● EXERCISE DETAILS:
Find and copy each line of the records where the string "recent" shows up.

^^^^^^^^

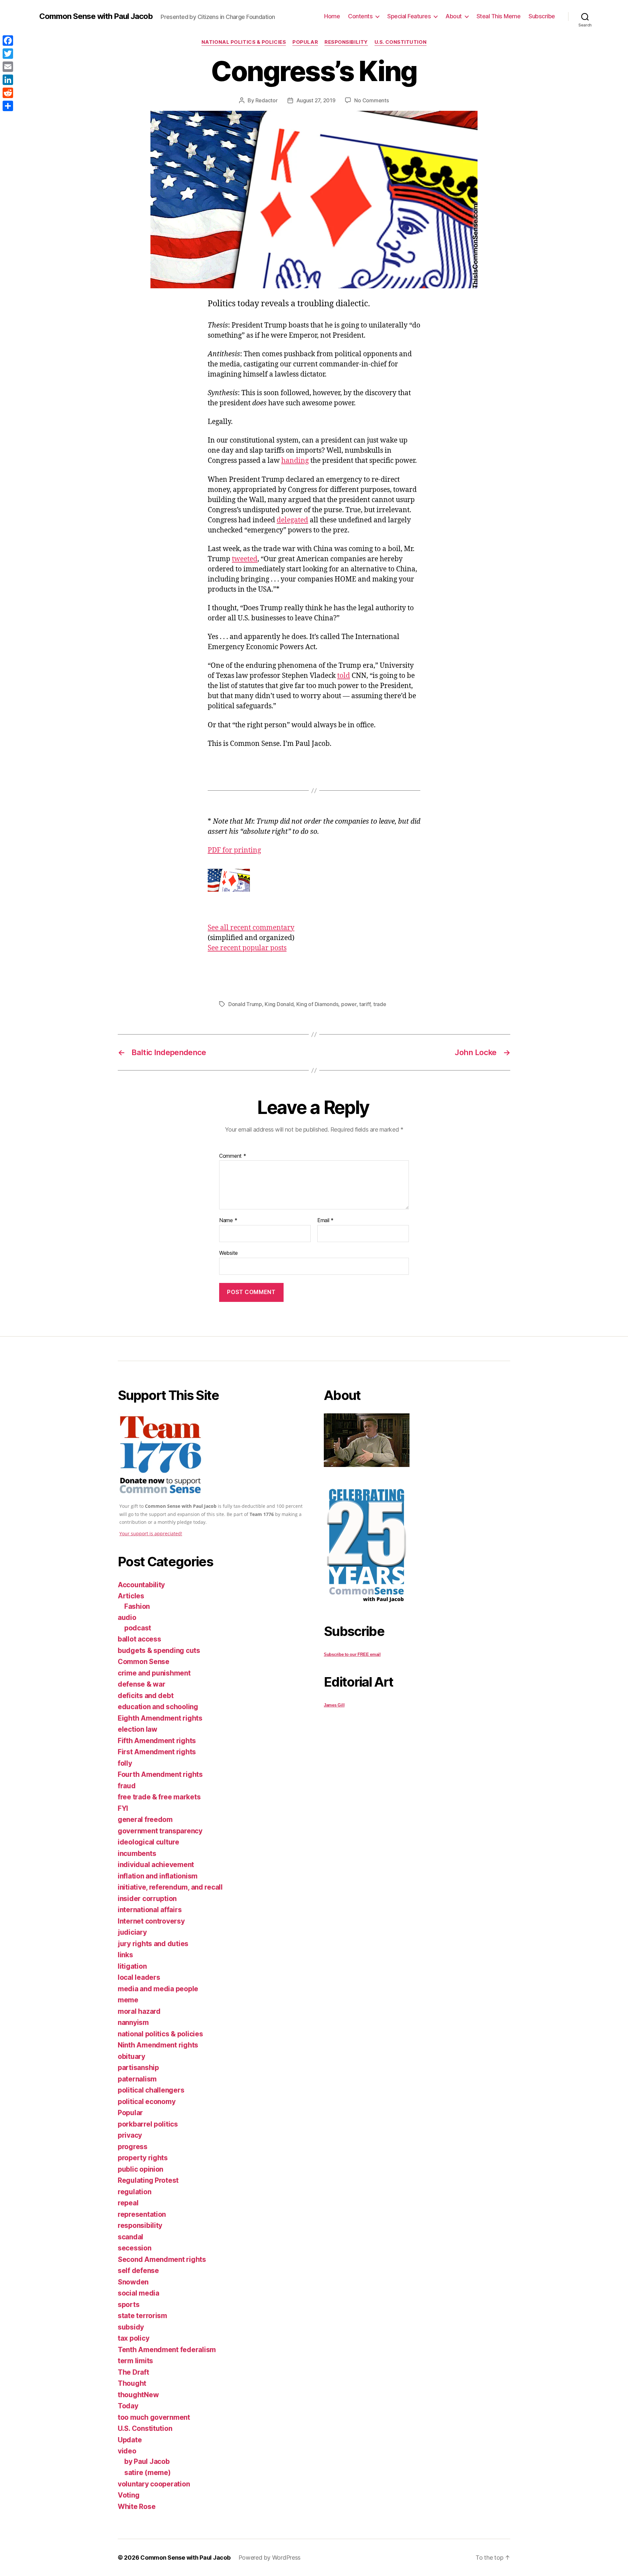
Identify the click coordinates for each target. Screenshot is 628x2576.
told (343, 675)
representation (142, 2214)
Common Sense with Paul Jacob (96, 16)
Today (128, 2406)
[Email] (7, 66)
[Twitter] (7, 53)
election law (137, 1729)
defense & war (142, 1684)
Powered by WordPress (269, 2557)
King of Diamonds (317, 1004)
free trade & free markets (159, 1797)
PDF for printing (234, 850)
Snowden (133, 2282)
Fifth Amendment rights (157, 1741)
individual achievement (156, 1864)
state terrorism (142, 2316)
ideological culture (148, 1842)
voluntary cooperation (154, 2484)
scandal (130, 2237)
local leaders (139, 1977)
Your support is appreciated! (150, 1533)
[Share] (7, 105)
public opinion (140, 2169)
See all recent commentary (251, 927)
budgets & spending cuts (159, 1650)
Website (228, 1253)
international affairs (150, 1910)
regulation (134, 2192)
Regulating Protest (148, 2180)
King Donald (279, 1004)
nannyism (133, 2022)
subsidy (131, 2327)
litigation (132, 1966)
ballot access (139, 1639)
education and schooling (158, 1707)
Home (332, 16)
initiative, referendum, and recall (170, 1887)
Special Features (409, 16)
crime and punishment (154, 1673)
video (127, 2451)
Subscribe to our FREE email (352, 1654)
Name (228, 1220)
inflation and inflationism (158, 1876)
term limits (135, 2361)
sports (128, 2304)
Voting (128, 2495)
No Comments (371, 100)
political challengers (151, 2090)
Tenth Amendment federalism (167, 2350)
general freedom (145, 1819)
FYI (123, 1808)
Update (130, 2440)
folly (125, 1763)
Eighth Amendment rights (160, 1718)
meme (128, 2000)
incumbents (137, 1853)
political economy (146, 2101)
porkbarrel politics (148, 2124)
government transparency (160, 1831)
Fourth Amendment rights (160, 1774)
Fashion (137, 1606)
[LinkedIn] (7, 79)
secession (134, 2248)
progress (133, 2147)
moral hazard (139, 2011)
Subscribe (542, 16)
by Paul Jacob (147, 2461)
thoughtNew (138, 2395)
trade (379, 1004)
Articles (131, 1596)
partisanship (138, 2067)
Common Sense (143, 1662)
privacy (130, 2135)
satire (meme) (147, 2472)
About (453, 16)
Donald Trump (245, 1004)
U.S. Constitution (401, 42)
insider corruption (147, 1898)
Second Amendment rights (162, 2259)
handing (295, 460)
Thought (132, 2383)
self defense (138, 2270)
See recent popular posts (247, 948)
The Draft (133, 2372)
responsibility (346, 42)
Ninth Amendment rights (158, 2045)
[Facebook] (7, 40)
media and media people (158, 1989)
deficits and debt (145, 1696)
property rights (143, 2158)
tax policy (133, 2338)
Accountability (141, 1585)
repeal (128, 2203)
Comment (232, 1156)
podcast (137, 1628)
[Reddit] (7, 92)
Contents (360, 16)
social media (138, 2293)
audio (127, 1617)
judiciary (132, 1932)
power (349, 1004)
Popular (305, 42)
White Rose (136, 2506)
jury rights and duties (153, 1944)
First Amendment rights (157, 1752)
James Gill (334, 1705)
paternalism (137, 2079)
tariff (364, 1004)
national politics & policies (243, 42)
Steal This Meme (499, 16)
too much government (154, 2417)
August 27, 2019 (316, 100)
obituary (131, 2056)
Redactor (266, 100)
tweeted (244, 559)
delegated (292, 520)
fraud (127, 1786)
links (125, 1955)
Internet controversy (151, 1921)
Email (325, 1220)
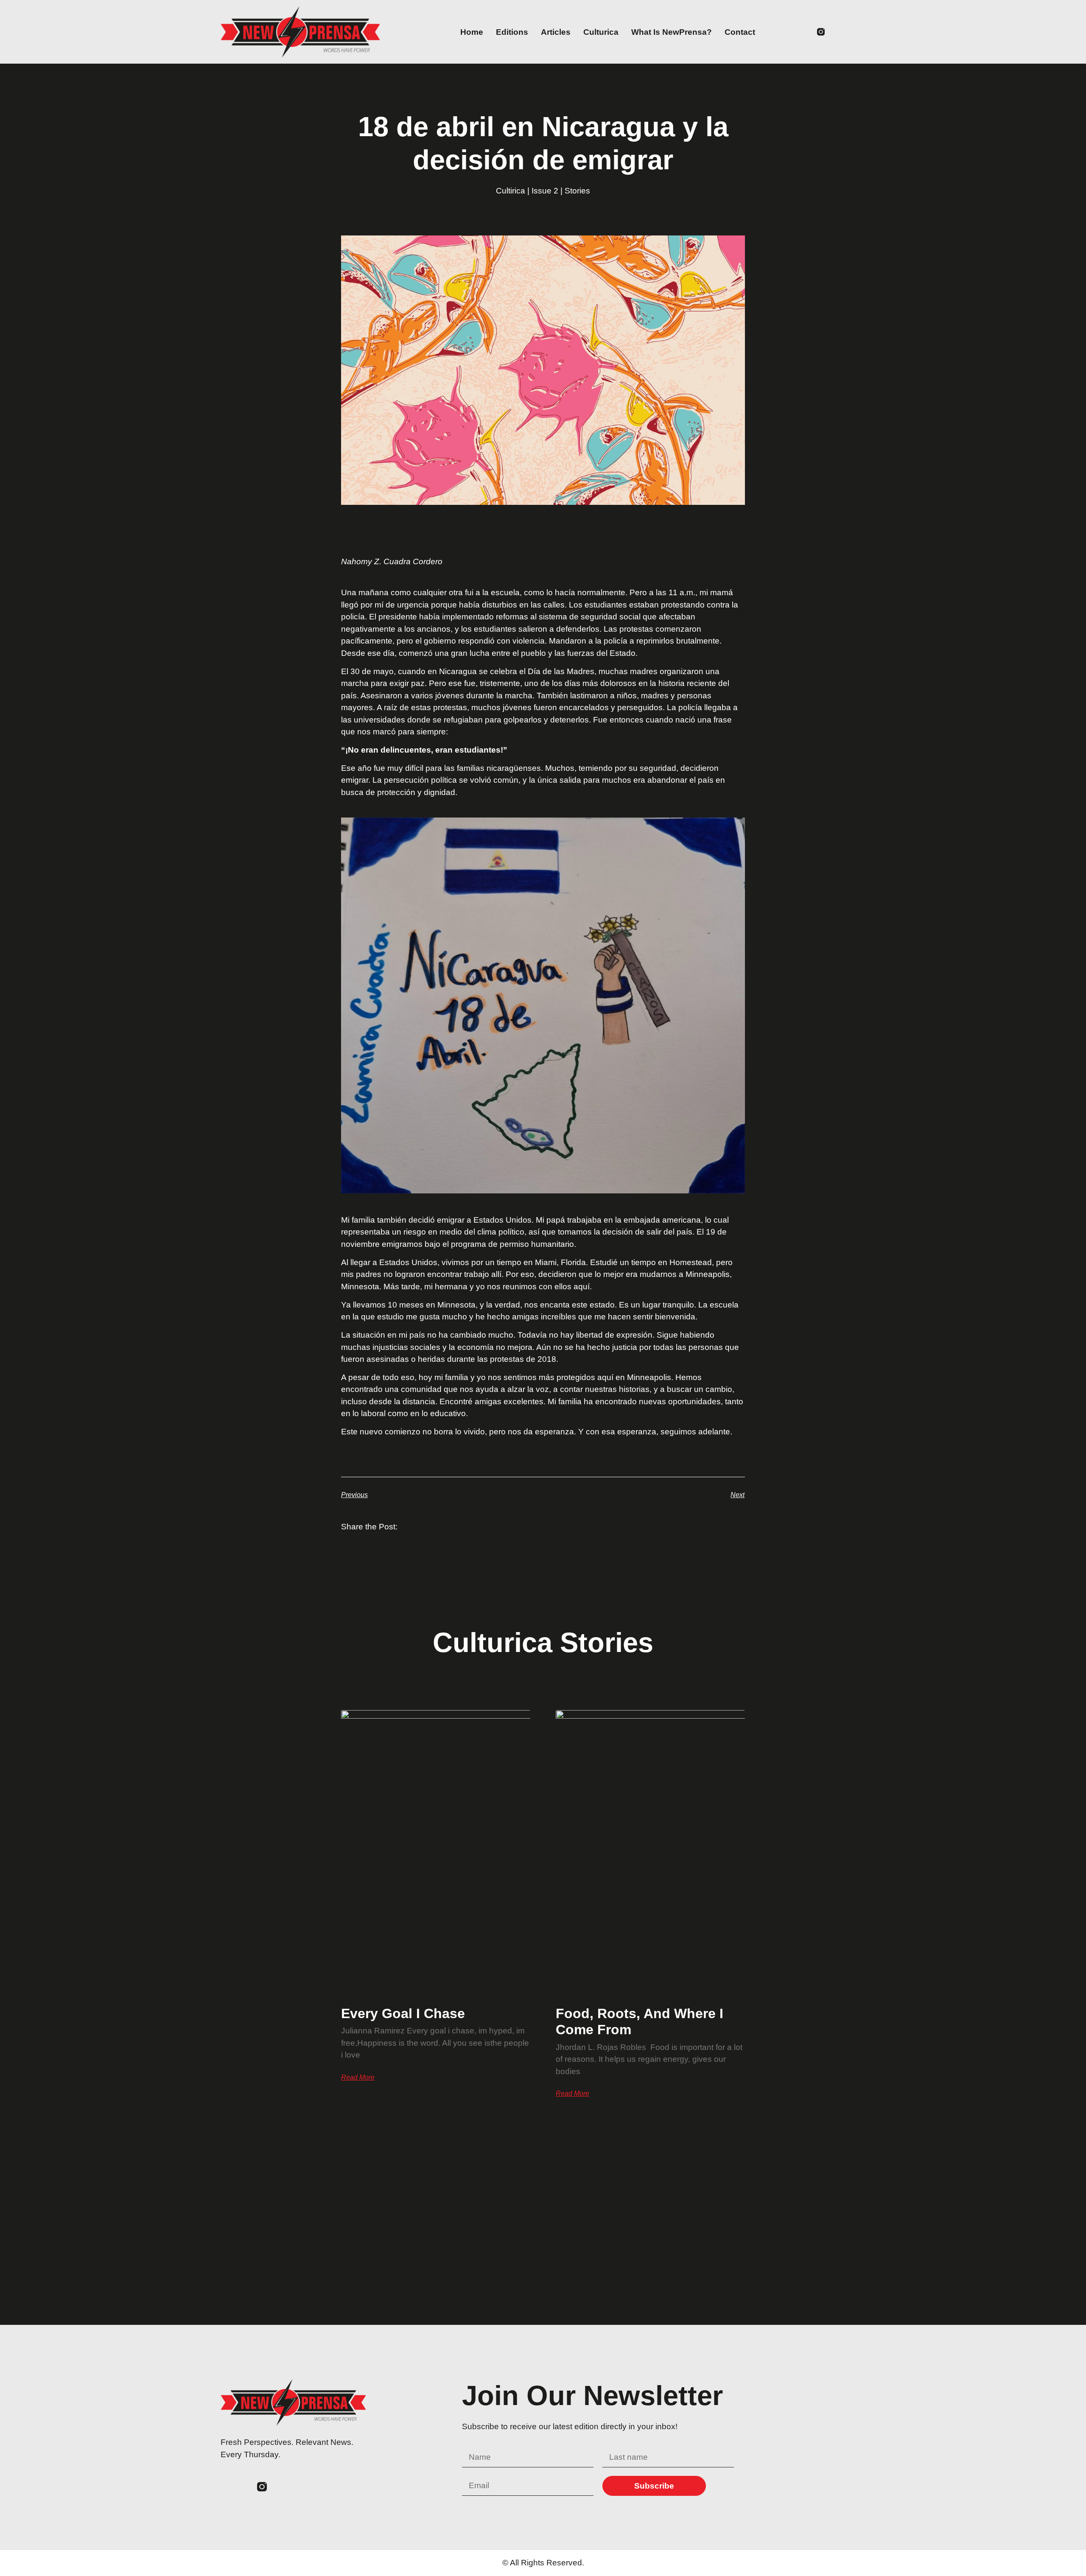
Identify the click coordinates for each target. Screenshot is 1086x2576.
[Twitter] (788, 32)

^^^^^^^^

● OUTPUT:
See all recent commentary (251, 927)
See recent popular posts (247, 948)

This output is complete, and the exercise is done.